Some local money broker, who I viewed as a very sleazy character, showed up one day with Charles Parr and Bob Bryson. And I said, "There's nothing to buy here." I thought, "Why would anybody in their right mind do this?" But Bryson claimed that his big creditor had money available, and he could work this out. I think Bryson was a con man who conned himself, then conned Parr, who was connable. Parr was a relatively innocent guy, with a modest amount of money, who wanted to be a big shot at something. I bitterly argued with my father against making this deal. He may have been right in an odd, psychological sense. A lot of people could decide that the downfall wasn't my father's fault. And I thought that was okay.

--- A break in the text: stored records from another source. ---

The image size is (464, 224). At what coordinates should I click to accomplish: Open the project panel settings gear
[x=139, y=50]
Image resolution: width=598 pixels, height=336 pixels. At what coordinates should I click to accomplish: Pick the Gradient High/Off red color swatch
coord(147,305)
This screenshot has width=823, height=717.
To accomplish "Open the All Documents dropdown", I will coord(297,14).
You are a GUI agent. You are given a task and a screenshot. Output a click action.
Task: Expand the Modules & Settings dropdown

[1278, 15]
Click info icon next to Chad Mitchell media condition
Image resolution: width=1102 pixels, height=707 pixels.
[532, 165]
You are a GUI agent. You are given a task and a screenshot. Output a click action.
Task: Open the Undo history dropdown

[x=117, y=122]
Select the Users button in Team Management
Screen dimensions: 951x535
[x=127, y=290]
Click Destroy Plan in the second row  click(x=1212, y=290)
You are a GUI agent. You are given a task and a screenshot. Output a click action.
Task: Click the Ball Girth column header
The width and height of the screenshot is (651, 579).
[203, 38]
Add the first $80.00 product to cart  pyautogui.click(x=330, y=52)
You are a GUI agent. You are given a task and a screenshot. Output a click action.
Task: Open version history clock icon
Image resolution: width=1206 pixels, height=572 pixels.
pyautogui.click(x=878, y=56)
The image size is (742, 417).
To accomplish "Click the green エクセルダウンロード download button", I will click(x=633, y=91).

My father's mood oscillated between depression, and illusion—and I think this is true of lots of people in that condition. Bryson and Parr, in some sense, were an illusion. I understood in part what my father was going through and what he was doing. And I was angry at him at the same time. When we finished Geneva Towers, I resigned from any other duty with the company. Whatever else was going on, other than Geneva Towers, I had nothing to do with. And then the company under Parr and Bryson went bankrupt."
Bob 'R.J.' Parr:
Son of Charles Parr, Eichler Homes President, 1966-'68
"When Joe Eichler knew that the 'ship was sinking,' I believe he tried to bring in someone that he truly believed could turn things around. Unfortunately, Joe's 'rose-colored glasses' kept him, in my experience and opinion, from allowing my father Charles to fully take control financially and do what he should have. It appeared that Joe did not know what to do, and just could not let go.
My father spoke of ego clashes with Joe—fantastic blowups that Charles would come home from, and then recount every gory detail. Then, after all was said, we would ask why he would continue to work with Joe. My father said, "That hardheaded SOB is a genius. All geniuses are egoists and pay the price for innovation.
Everything appeared to be in place to turn the company around. The only thing that did not work was Joe's withholding operating capital. So, if you can't build, can't sell, and can't spend some of the existing moneys to pay off debt and indicate forward movement, how can a company survive? This was, according to my father, what Joe Eichler really wanted: simply to buy some time."